Information shown below:
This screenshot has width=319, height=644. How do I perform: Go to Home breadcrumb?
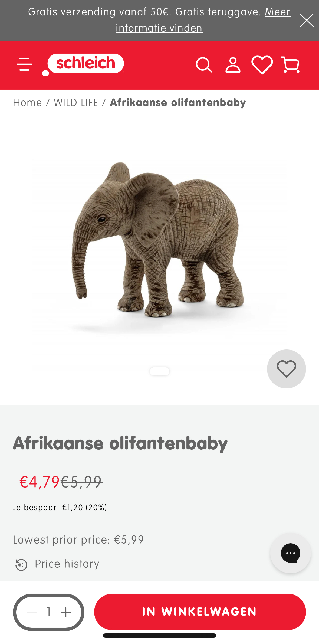(x=27, y=103)
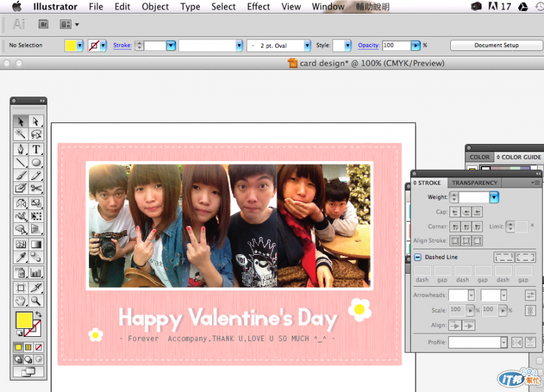This screenshot has height=392, width=544.
Task: Pick the Scissors tool in toolbox
Action: [36, 188]
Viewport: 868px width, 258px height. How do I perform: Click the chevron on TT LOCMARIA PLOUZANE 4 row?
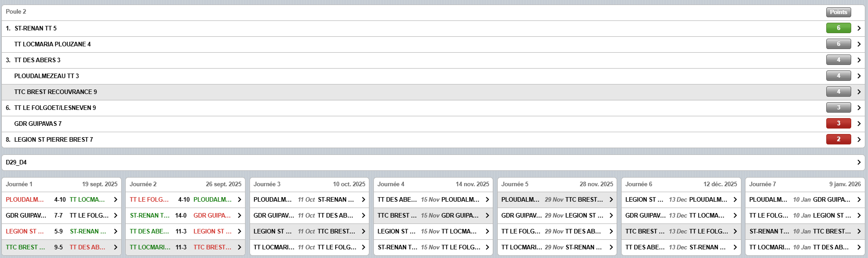[x=859, y=44]
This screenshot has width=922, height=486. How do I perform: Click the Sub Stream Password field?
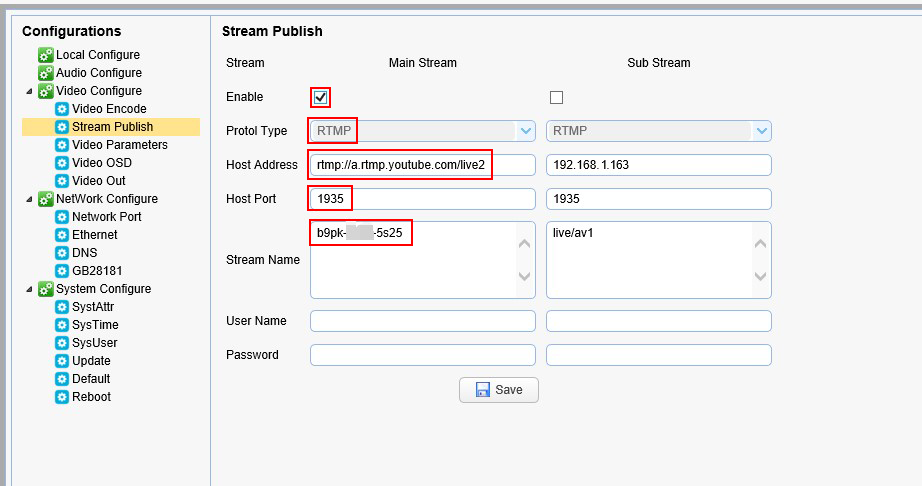click(658, 355)
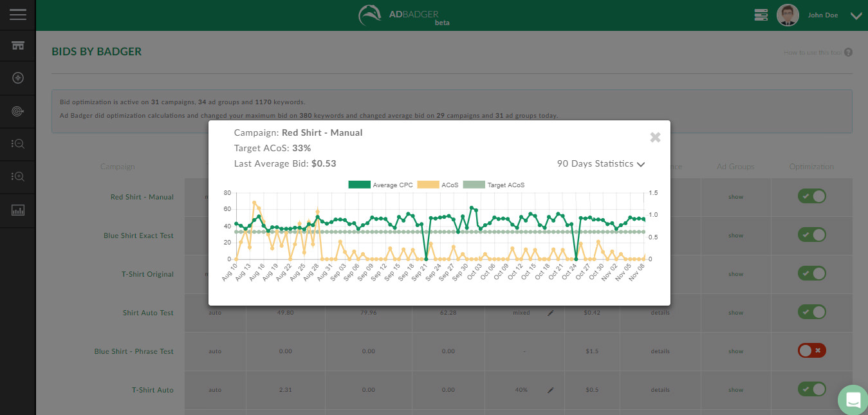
End of Information shown.
» **Work instructions**:
For each entry, copy the text exactly and leave out any image it carries.

» **Response below**:
This screenshot has width=319, height=644. How do I perform: Go to Home breadcrumb?
(x=27, y=103)
This screenshot has height=392, width=544.
Task: Pick the Scissors tool in toolbox
Action: [36, 188]
Viewport: 868px width, 258px height. How do I perform: Click the chevron on TT LOCMARIA PLOUZANE 4 row?
[x=859, y=44]
This screenshot has width=922, height=486. How do I perform: Click the Sub Stream Password field?
click(658, 355)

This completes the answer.